Monday: Sawyer starts tennis through his school today so we won’t get home from that until around 6 pm. Noah is climbing, so he’ll be home around 7:45 pm. Plenty of time to make something tasty that doesn’t require much pre-planning. I think I’ll try two new pot pie recipes from Epicurious.com: veggie pot pie and easy chicken pot pie (I’m going to try the latter in one large dish instead of two small). Salad on the side. I can’t make it this time because I’ll also keep some leftovers for Grandma (she doesn’t do spice), but I’m intrigued by this Moroccan chicken pot pie recipe. Yum. Definitely worth a try in the future.

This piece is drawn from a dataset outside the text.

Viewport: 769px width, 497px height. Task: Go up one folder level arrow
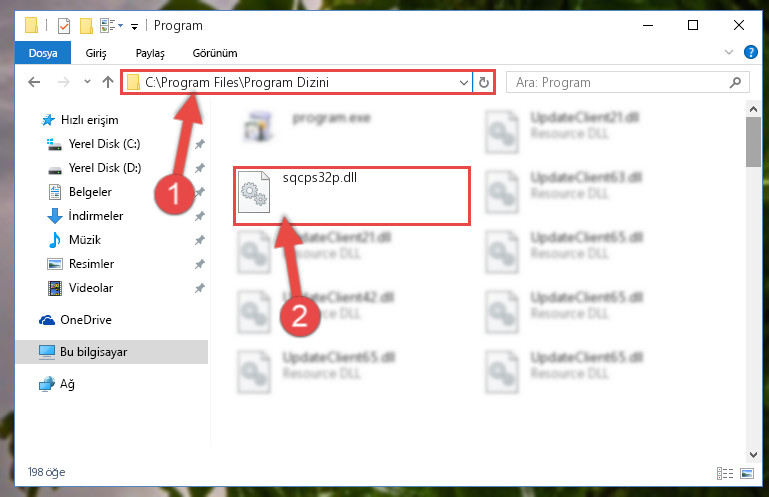click(108, 82)
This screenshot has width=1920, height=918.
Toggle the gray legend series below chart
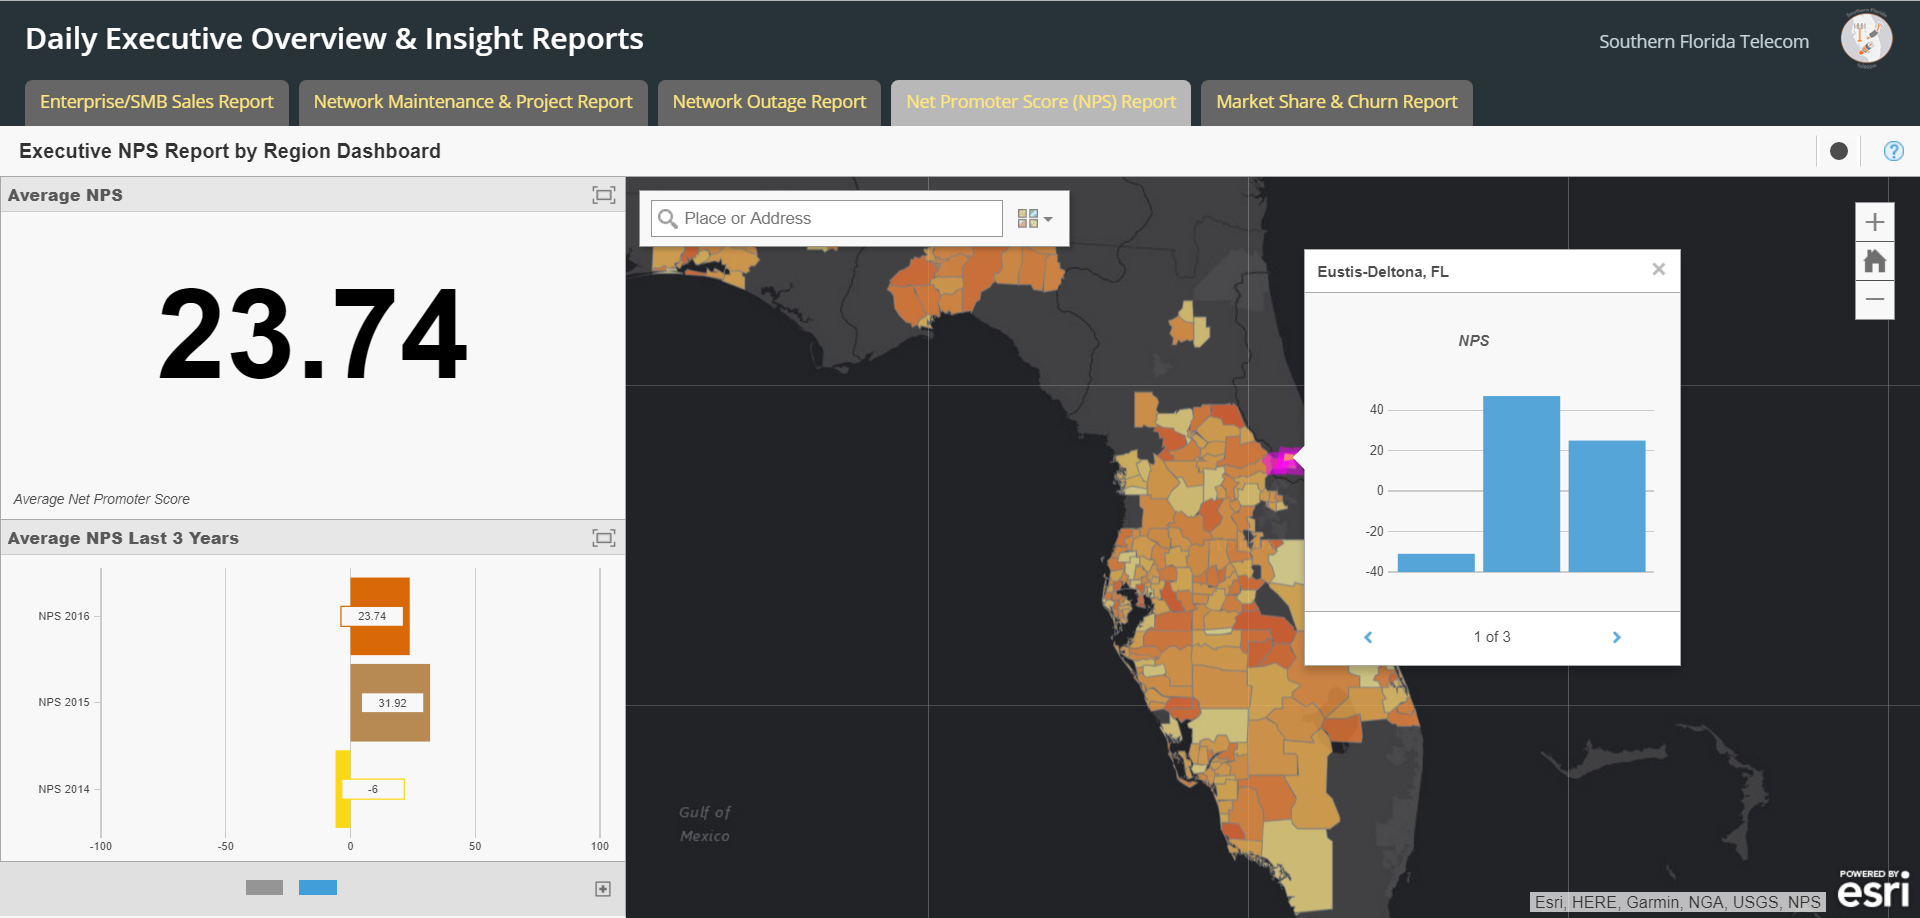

Tuesday: Getting Noah from school at 3:30 pm, Sawyer at 4:45 pm as he has after-school chess. Noah is home much of this week, studying for exams. We had to cut back on his totally insane rock climbing schedule and reign it in to just insane a couple of months ago. If he does well this week, we go back to practicing five days a week. Whips me to think about, but he’s worked hard and this is his passion. Anyway, time to cook in the late afternoon/early evening. I have five pounds of potatoes from this weekend’s co-op pickup so we’ll have rosemary potatoes (good for breakfast leftovers and for Grandma), roasted or grilled chicken (depends on the weather), and a mixture of kale and spinach from co-op (sauteed with some purple onion, garlic and butter). Noah will just skip the chicken and eat more potatoes. UPDATE: Sirloin steak on crazy sale at Whole Foods. Ditched the chicken.
Wednesday: Grandma has a doctor’s appointment near here this morning so I can’t plan on a lot of time to myself for meal planning today. If I don’t have to go get her, we’ll have breakfast together (leftover rosemary potatoes, eggs & cheese in a tortilla is always a hit). Guitar lessons at 5 pm and my Mission & Social Justice committee meeting at church at 6 pm means I won’t get home until 7:30 or 8 pm. Fend For Yourself evening that could involve the rest of the group eating before I get home if we pull off breakfast.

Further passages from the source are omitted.